──────── Records supplied
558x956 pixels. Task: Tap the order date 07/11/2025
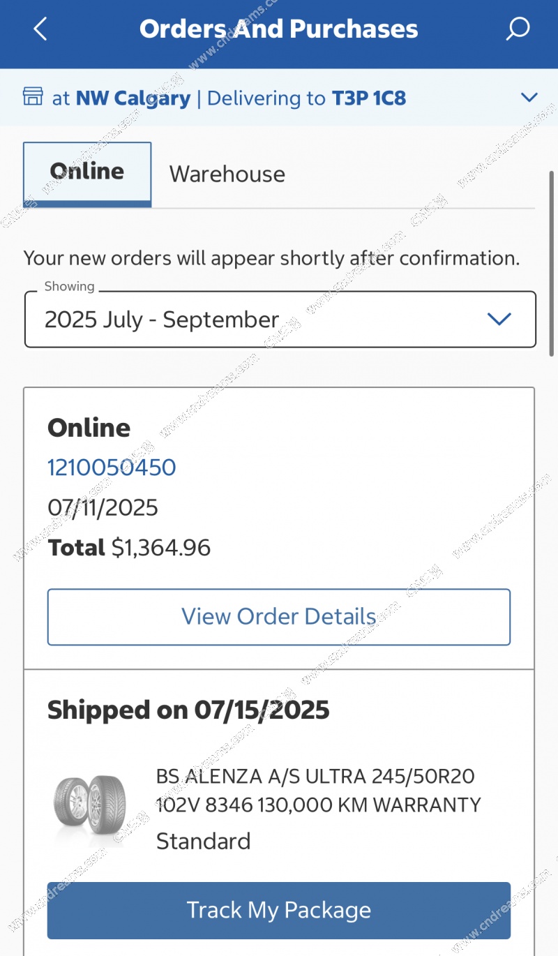103,507
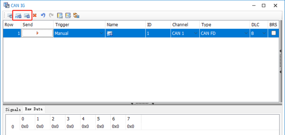Expand the Channel dropdown showing CAN 1
Screen dimensions: 285x135
(x=196, y=34)
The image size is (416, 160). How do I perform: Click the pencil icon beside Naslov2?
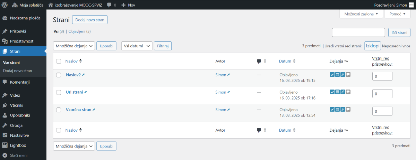coord(83,75)
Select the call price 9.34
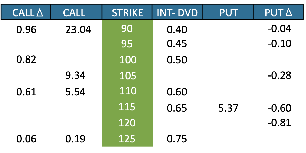Screen dimensions: 306x153 pyautogui.click(x=75, y=75)
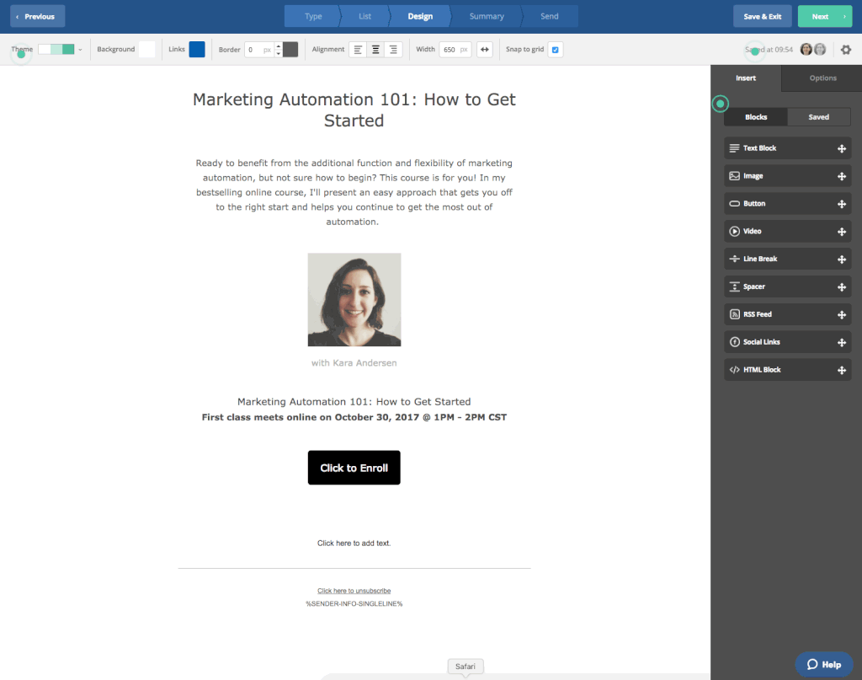
Task: Switch to the Saved blocks tab
Action: click(818, 117)
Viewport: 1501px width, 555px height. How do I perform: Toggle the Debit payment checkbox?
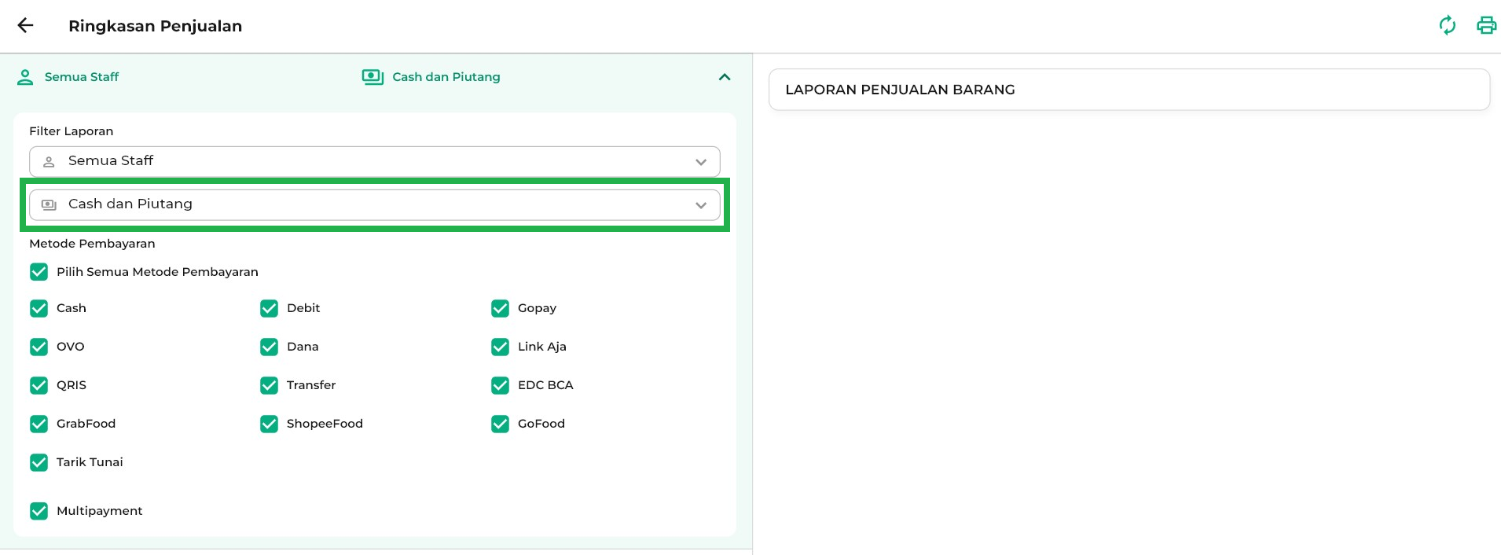(269, 308)
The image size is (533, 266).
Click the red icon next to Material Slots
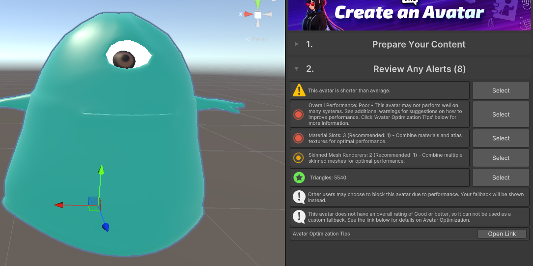click(299, 138)
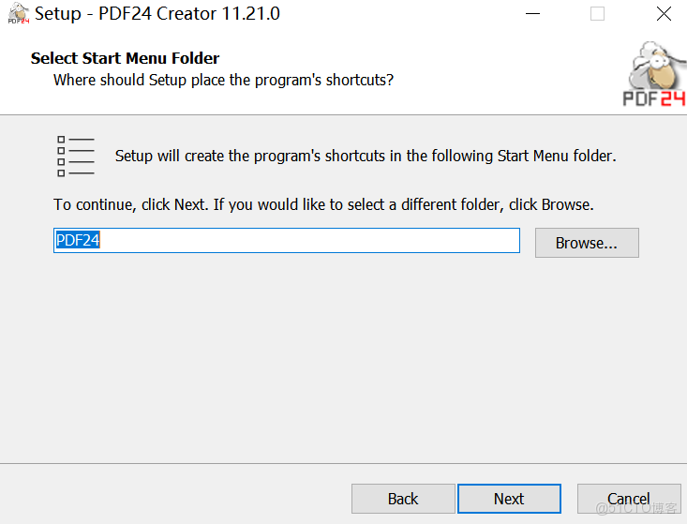Click the Select Start Menu Folder heading
The height and width of the screenshot is (524, 687).
click(x=125, y=58)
────────────────
Exercise details »
Count the lines in the items above that contain the word "size". Reply with the number alone.

Response to the task »
2